Using world building to bring scenarios to life
World building offers scenario planners the opportunity to visualise each of the futures and demonstrate the changes from the existing situation.
Here is a shortened version of our world building questions as starting points.
1. Where are we and who is here?
- Choose a location to tell your story and people it with customers, non-customers, staff or robots; perhaps your headquarters, a retailer, distribution centre, someone’s home or place of work.
- Draw a map to show the location and what is nearby
- Find or draw pictures of your location (a mood board)
2. What is abundant or scarce in this scenario and what is valued?

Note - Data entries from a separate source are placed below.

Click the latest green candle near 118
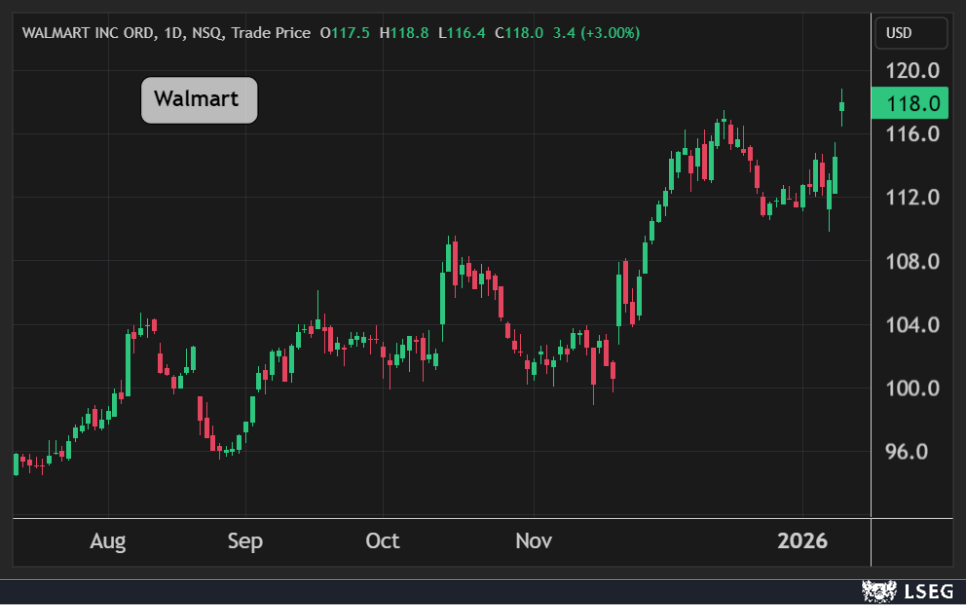Image resolution: width=966 pixels, height=605 pixels. 842,106
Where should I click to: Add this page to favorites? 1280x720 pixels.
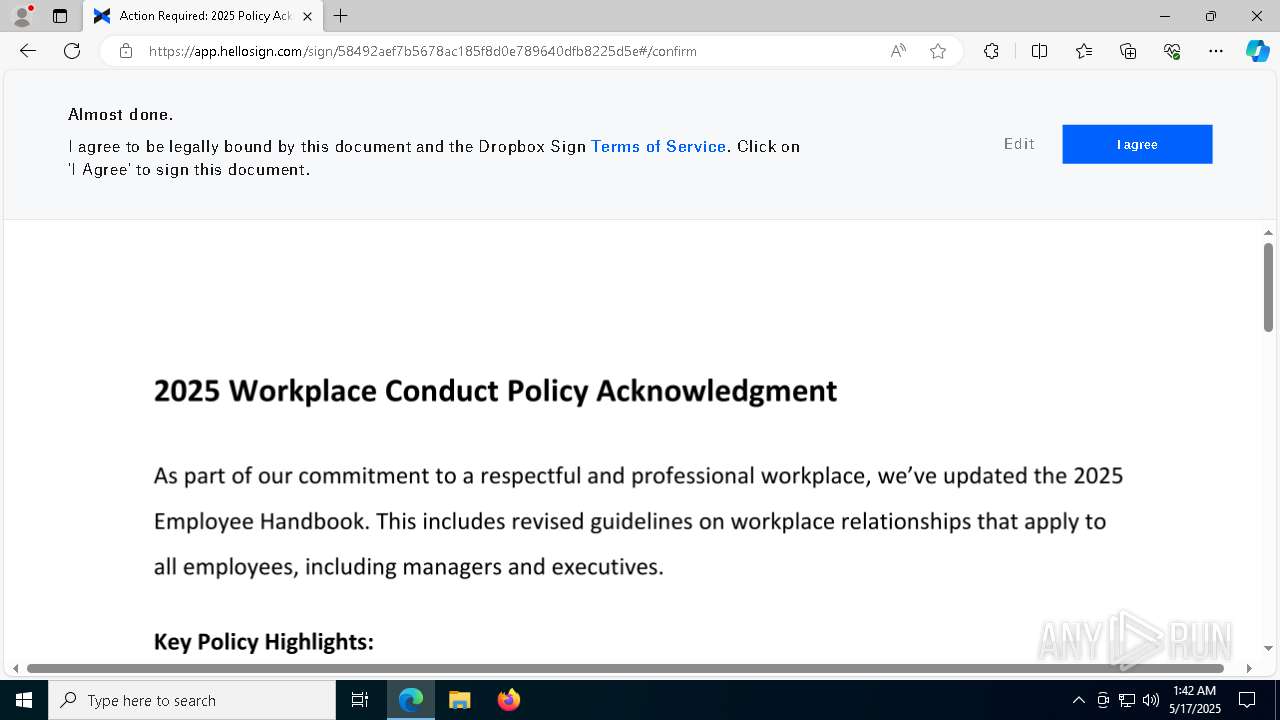[938, 51]
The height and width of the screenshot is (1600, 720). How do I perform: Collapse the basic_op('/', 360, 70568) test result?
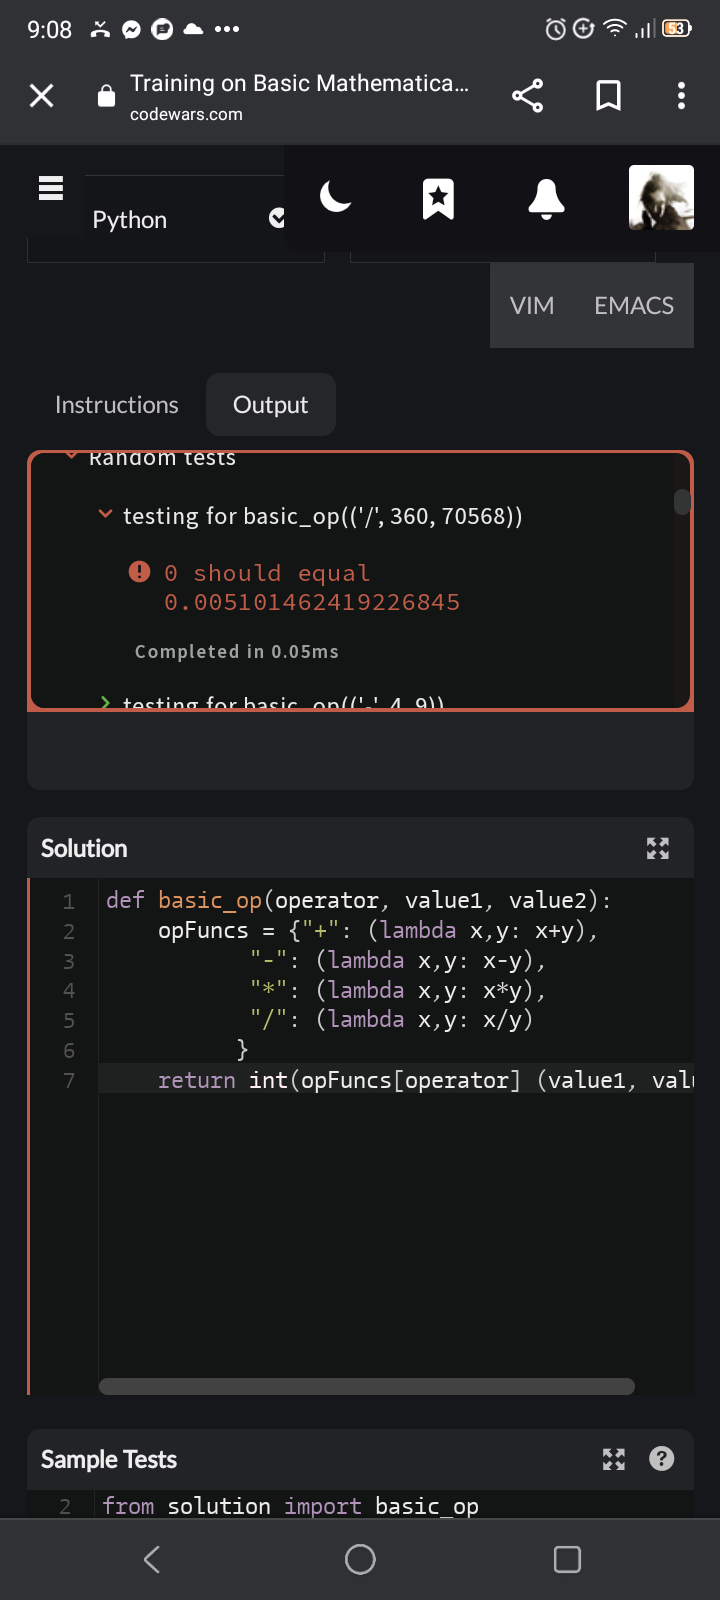pos(105,515)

- This will help you imagine what has changed and how that affects your business, your customers and your employees. Think about the role of technology.
- Find images for what is abundant and scarce
- Write an advert for a key piece of technology in your scenario?
3. How are life, work, play and business organised?
- What does a “day in the life” feel like? What do people do? How do they relax?
- Create a calendar for one or more of your inhabitants to show their day
4. What is driving changes in behaviour?
- Take a longer view of what is changing behaviour. This could be new laws, regulations, rules or constraints. It could also be patterns informed by religion, community norms, new myths and new beliefs.
- What is the one big change that you need to alert to your decision makers?
There is lots to discuss here and choices you make answering one question will affect the answers for others. Think about these connections and what they mean.
You may want to build worlds for each of your scenarios separately but it is perhaps more usual to create contrasts between worlds by keeping the setting or context the same.